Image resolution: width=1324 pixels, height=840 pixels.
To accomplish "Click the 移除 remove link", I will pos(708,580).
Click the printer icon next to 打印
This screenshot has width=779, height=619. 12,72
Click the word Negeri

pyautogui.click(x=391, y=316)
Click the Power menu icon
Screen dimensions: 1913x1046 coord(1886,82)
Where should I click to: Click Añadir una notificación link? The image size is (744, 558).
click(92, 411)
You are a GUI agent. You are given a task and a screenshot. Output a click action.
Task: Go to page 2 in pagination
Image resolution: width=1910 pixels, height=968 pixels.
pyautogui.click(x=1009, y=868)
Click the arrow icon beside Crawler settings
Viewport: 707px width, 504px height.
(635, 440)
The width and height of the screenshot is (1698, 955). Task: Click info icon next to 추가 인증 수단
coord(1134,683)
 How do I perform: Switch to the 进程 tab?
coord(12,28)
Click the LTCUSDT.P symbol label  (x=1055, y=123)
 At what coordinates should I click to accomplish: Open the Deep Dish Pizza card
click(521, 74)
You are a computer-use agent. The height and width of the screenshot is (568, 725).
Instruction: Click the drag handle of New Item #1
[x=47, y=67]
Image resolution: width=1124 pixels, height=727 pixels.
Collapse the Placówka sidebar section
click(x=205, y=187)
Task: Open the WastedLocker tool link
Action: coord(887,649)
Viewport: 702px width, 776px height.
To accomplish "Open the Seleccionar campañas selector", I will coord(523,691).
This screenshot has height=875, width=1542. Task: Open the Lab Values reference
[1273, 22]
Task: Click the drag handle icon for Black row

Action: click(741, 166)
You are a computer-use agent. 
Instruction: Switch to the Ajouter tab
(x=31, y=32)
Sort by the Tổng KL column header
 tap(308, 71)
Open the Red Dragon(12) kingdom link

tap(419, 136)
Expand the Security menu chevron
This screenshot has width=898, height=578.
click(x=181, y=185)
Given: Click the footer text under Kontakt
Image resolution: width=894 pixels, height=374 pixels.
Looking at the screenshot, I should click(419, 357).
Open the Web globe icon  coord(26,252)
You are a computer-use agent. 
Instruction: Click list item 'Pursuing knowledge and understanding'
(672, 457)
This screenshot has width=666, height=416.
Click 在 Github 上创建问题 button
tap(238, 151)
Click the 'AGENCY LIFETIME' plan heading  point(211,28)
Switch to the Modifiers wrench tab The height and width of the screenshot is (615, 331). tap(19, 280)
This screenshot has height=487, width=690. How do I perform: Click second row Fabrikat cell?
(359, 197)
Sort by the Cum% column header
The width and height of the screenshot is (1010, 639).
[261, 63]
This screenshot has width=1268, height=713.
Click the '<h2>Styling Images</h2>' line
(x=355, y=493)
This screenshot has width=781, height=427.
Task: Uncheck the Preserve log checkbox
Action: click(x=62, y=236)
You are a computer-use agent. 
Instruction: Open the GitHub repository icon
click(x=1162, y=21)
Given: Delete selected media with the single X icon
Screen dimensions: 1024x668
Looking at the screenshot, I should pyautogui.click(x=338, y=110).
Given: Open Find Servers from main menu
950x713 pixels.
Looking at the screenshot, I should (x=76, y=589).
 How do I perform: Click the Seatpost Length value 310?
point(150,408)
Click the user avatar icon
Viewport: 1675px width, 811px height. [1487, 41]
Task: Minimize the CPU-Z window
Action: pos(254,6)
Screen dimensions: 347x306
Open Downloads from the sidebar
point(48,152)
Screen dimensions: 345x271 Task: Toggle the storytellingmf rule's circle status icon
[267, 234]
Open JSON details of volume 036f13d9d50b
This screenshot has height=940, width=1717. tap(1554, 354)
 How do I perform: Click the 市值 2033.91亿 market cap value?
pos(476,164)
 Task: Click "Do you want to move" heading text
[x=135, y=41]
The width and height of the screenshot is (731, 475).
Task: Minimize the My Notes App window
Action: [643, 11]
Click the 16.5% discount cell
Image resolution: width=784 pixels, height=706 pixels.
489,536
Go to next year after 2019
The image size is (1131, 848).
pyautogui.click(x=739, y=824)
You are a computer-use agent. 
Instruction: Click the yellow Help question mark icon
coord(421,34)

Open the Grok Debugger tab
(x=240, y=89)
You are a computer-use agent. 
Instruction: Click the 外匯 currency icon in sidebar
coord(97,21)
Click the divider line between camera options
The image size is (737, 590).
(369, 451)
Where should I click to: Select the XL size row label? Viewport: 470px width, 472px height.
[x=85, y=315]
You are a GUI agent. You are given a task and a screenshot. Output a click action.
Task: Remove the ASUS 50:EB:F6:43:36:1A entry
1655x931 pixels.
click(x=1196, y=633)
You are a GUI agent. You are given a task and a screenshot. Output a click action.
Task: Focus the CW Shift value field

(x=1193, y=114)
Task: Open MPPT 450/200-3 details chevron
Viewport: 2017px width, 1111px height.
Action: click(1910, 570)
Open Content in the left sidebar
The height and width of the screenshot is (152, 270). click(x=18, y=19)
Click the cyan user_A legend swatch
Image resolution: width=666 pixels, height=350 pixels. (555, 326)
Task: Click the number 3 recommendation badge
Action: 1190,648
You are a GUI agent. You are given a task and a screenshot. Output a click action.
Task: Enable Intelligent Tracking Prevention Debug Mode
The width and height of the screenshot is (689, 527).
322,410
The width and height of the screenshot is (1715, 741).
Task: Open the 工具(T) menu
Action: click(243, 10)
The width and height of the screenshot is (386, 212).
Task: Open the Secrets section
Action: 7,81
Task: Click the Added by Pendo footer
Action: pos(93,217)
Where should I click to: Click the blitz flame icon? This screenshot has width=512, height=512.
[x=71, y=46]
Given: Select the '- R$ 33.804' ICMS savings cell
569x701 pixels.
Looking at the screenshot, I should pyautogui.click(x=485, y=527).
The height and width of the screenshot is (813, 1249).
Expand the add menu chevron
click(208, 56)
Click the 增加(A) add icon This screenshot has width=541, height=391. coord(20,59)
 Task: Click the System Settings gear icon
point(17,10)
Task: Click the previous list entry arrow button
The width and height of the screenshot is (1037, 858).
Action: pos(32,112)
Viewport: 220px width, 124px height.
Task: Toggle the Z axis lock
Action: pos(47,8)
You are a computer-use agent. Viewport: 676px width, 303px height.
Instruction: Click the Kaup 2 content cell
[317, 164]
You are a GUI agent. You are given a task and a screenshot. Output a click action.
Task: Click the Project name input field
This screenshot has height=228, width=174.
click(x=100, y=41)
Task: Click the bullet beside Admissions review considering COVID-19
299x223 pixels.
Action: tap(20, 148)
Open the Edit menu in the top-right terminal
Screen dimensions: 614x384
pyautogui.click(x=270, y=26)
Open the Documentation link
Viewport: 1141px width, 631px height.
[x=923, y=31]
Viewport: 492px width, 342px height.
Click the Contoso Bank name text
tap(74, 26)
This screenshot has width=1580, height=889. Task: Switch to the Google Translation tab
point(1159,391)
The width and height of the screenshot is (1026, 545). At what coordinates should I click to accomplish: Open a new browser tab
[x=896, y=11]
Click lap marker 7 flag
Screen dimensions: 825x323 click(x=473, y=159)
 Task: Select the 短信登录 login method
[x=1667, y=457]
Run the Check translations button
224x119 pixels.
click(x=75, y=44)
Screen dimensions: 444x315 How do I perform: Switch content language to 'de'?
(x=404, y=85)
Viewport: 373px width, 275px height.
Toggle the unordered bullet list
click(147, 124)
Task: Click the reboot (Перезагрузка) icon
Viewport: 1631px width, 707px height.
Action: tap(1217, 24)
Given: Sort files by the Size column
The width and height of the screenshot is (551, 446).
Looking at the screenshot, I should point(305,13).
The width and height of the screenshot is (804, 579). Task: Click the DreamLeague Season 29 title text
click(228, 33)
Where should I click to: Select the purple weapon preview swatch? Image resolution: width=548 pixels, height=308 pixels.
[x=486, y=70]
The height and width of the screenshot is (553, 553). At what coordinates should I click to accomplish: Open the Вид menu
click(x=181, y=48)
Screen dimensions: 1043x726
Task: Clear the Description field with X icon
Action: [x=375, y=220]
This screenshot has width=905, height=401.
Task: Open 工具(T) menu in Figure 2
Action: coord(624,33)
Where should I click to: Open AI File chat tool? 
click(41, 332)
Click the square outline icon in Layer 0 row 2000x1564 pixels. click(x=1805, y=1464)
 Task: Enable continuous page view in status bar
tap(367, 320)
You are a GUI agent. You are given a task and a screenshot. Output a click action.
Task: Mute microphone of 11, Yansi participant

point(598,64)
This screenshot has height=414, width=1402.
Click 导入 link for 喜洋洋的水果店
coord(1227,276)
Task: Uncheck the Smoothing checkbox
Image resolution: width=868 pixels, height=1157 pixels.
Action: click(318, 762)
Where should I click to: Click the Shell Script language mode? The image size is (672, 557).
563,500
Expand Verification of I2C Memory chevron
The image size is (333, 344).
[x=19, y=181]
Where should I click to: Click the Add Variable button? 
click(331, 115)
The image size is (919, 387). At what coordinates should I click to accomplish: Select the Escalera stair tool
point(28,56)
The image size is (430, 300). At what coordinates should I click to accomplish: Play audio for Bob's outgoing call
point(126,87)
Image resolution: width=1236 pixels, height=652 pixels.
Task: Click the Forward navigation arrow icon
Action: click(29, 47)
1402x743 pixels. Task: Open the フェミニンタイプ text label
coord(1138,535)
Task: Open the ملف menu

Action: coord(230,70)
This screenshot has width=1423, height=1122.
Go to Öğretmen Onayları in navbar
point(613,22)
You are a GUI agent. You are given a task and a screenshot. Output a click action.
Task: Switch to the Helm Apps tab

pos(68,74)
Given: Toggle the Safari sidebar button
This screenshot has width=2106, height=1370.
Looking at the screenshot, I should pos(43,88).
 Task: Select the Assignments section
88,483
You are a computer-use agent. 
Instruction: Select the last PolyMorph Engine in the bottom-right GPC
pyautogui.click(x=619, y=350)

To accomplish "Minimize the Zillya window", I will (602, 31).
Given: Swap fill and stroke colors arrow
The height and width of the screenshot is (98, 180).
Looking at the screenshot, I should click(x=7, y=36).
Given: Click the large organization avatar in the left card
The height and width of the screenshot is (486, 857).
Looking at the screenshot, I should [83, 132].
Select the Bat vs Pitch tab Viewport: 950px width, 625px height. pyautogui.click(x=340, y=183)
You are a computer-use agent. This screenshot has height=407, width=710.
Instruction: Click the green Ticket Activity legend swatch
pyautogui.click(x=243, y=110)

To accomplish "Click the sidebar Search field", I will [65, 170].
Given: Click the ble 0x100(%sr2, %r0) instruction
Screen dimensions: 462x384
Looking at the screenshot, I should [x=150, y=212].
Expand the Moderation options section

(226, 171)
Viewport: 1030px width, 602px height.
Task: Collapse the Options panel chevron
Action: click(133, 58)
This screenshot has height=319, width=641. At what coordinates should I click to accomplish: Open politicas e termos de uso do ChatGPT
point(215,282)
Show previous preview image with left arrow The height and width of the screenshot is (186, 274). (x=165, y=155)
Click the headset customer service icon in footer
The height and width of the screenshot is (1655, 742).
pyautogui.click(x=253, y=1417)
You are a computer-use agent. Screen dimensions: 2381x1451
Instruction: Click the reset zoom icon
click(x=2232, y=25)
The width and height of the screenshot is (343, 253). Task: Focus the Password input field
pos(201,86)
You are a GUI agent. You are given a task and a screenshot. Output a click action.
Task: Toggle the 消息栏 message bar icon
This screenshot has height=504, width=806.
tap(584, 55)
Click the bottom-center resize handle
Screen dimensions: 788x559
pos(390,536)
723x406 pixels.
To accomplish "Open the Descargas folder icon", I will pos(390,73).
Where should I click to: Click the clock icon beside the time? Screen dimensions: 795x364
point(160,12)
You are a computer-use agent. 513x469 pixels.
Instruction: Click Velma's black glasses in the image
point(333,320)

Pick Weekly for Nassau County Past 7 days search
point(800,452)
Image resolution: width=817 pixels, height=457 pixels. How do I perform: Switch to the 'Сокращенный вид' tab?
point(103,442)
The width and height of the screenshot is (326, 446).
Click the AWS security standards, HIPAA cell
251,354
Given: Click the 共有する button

GIVEN PROBLEM: Pull out each line above that contains the word "text".

EXERCISE RESPONSE:
Given: Click the footer text under Kontakt
 Task: Click "Do you want to move" heading text
Click the Contoso Bank name text
The width and height of the screenshot is (804, 579). Task: Click the DreamLeague Season 29 title text
1402x743 pixels. Task: Open the フェミニンタイプ text label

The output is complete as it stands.